> _WHAT TO PRODUCE_
Type out all the records again exactly.
═════ INFORMATION GIVEN
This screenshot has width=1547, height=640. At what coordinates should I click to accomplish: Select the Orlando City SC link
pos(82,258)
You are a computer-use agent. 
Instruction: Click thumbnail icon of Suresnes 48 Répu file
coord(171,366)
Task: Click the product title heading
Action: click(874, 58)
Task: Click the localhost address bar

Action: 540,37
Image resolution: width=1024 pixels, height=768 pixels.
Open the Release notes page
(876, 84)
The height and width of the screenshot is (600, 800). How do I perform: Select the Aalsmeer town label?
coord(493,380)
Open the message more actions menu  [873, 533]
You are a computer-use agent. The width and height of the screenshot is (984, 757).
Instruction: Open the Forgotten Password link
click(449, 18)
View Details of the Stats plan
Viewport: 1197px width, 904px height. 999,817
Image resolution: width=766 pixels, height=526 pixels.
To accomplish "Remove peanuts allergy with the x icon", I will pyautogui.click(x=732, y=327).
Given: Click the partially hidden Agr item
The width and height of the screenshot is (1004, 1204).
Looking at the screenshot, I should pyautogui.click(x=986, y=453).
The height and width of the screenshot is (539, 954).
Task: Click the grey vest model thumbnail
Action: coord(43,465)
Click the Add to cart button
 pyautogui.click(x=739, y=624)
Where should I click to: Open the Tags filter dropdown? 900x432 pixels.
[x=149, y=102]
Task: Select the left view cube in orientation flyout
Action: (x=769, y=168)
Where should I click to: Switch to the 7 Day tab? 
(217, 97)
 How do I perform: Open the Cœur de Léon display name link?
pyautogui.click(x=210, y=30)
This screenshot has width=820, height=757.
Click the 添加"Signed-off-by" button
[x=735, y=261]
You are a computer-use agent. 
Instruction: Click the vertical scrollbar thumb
══════════
> _EXPECTED OUTPUT_
This screenshot has width=1547, height=640. At what coordinates should I click to accomplish: Select the Orlando City SC link
pos(82,258)
You are a computer-use agent. 
Instruction: Click thumbnail icon of Suresnes 48 Répu file
coord(171,366)
Task: Click the product title heading
Action: click(874, 58)
Task: Click the localhost address bar

Action: 540,37
Image resolution: width=1024 pixels, height=768 pixels.
Open the Release notes page
(876, 84)
The height and width of the screenshot is (600, 800). How do I perform: Select the Aalsmeer town label?
coord(493,380)
Open the message more actions menu  [873, 533]
You are a computer-use agent. The width and height of the screenshot is (984, 757).
Instruction: Open the Forgotten Password link
click(449, 18)
View Details of the Stats plan
Viewport: 1197px width, 904px height. 999,817
Image resolution: width=766 pixels, height=526 pixels.
To accomplish "Remove peanuts allergy with the x icon", I will pyautogui.click(x=732, y=327).
Given: Click the partially hidden Agr item
The width and height of the screenshot is (1004, 1204).
Looking at the screenshot, I should pyautogui.click(x=986, y=453).
The height and width of the screenshot is (539, 954).
Task: Click the grey vest model thumbnail
Action: coord(43,465)
Click the Add to cart button
 pyautogui.click(x=739, y=624)
Where should I click to: Open the Tags filter dropdown? 900x432 pixels.
[x=149, y=102]
Task: Select the left view cube in orientation flyout
Action: (x=769, y=168)
Where should I click to: Switch to the 7 Day tab? 
(217, 97)
 How do I perform: Open the Cœur de Léon display name link?
pyautogui.click(x=210, y=30)
This screenshot has width=820, height=757.
Click the 添加"Signed-off-by" button
[x=735, y=261]
You are a computer-use agent. 
Instruction: Click the vertical scrollbar thumb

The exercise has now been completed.